Стасис понял, что дальше злить жену нельзя, поэтому осадил лошадь, заслонил от нее стол и примирительно сказал:
— Что правда, то правда: здесь воздух пьешь и воздухом закусываешь.
— Чудо, не хутор, — удивлялись горожане, — но и труда сколько вложено!
— Да разве одному, без помощи лесхоза, удалось бы такое сделать, — заскромничал Стасис, увидев вылезающего из подъехавшей машины директора. — Вот и сегодня у директора древнюю ель, что еще бортникам служила, выклянчил, а вот дуб он отказался дать.
— Все-таки свалили эти черти старика? — прислушалась жена.
— Свалили.
— А зачем он тебе?
— Еще и сам не знаю. Вот молодежь говорит, что часовенка тут возле пруда нужна. Теперь это модно.

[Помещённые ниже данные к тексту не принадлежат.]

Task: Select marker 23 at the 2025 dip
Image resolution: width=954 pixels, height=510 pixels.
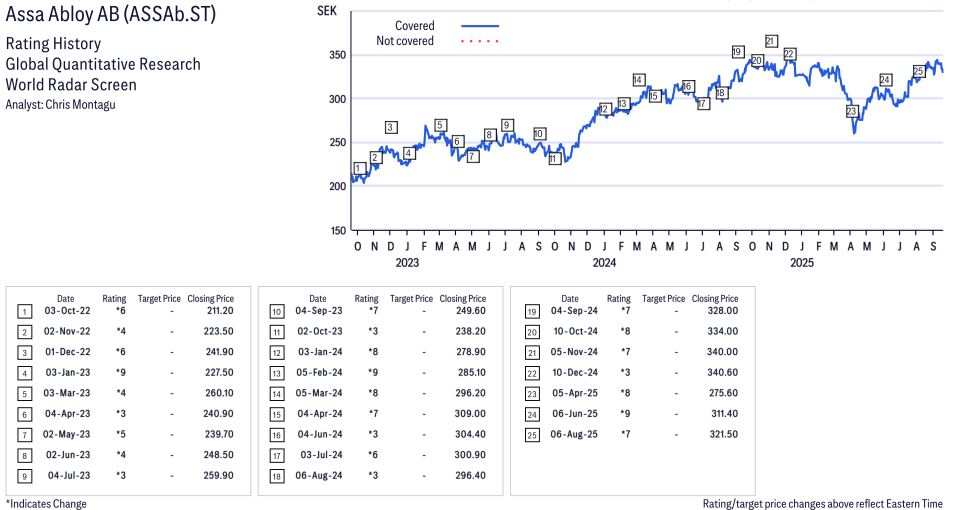Action: click(x=852, y=112)
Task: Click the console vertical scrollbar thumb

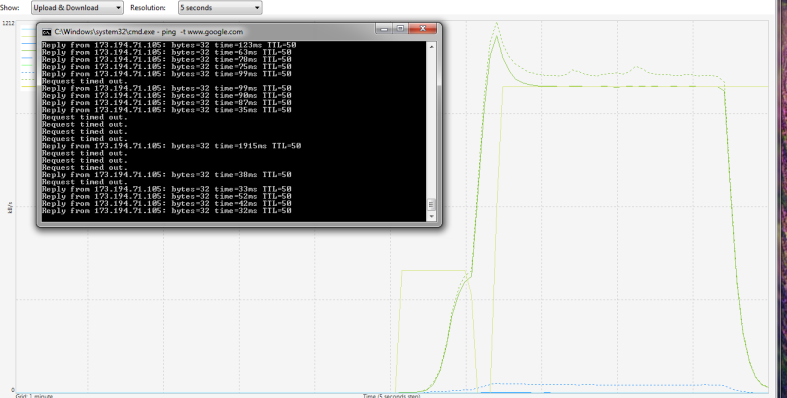Action: point(431,205)
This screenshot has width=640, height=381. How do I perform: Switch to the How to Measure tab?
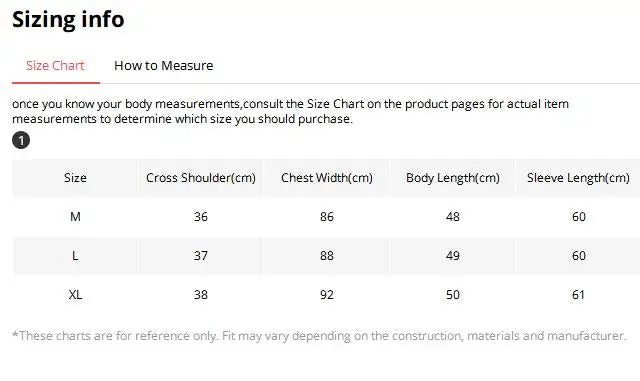(x=164, y=65)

Хорошо, если бы ты прибралась, накормила гостей и помогла мне.
— Хорошо, но мне это не нравится.
— Что, опять Моцкус к тебе посватался?
— Знаешь, Стасис!..
— Знаю, знаю… Уж и сказать нельзя.
— Иди посмотри баню.
— У меня каждый день баня.
— Кому я говорю?
— Ну, иду уж, иду, вот только лошадь запрягу, — Стасис и не думал торопиться.
Весь превратившись в слух, он шел нарочито медленно и уловил, как, подойдя к столу, директор упрекнул Бируте:
— Это вы зря, он хороший человек.
— Хороший, — Бируте хотела казаться равнодушной, но не могла. — За десять лет я ему ничего плохого не сделала, и десять лет он меня подозревал, что могу что-то натворить. Теперь мы чужие, но он все равно с меня глаз не спускает.
— Наверно, любит очень.
— Любит, — Бируте тяжело вздохнула. — Нелегко без любви, но не приведи господь, когда ее слишком много.
— Вы не совсем правы, — Стасис вдруг обернулся и увидел, как директор обнял его жену. — Кроме того, сегодня он был на волосок от смерти.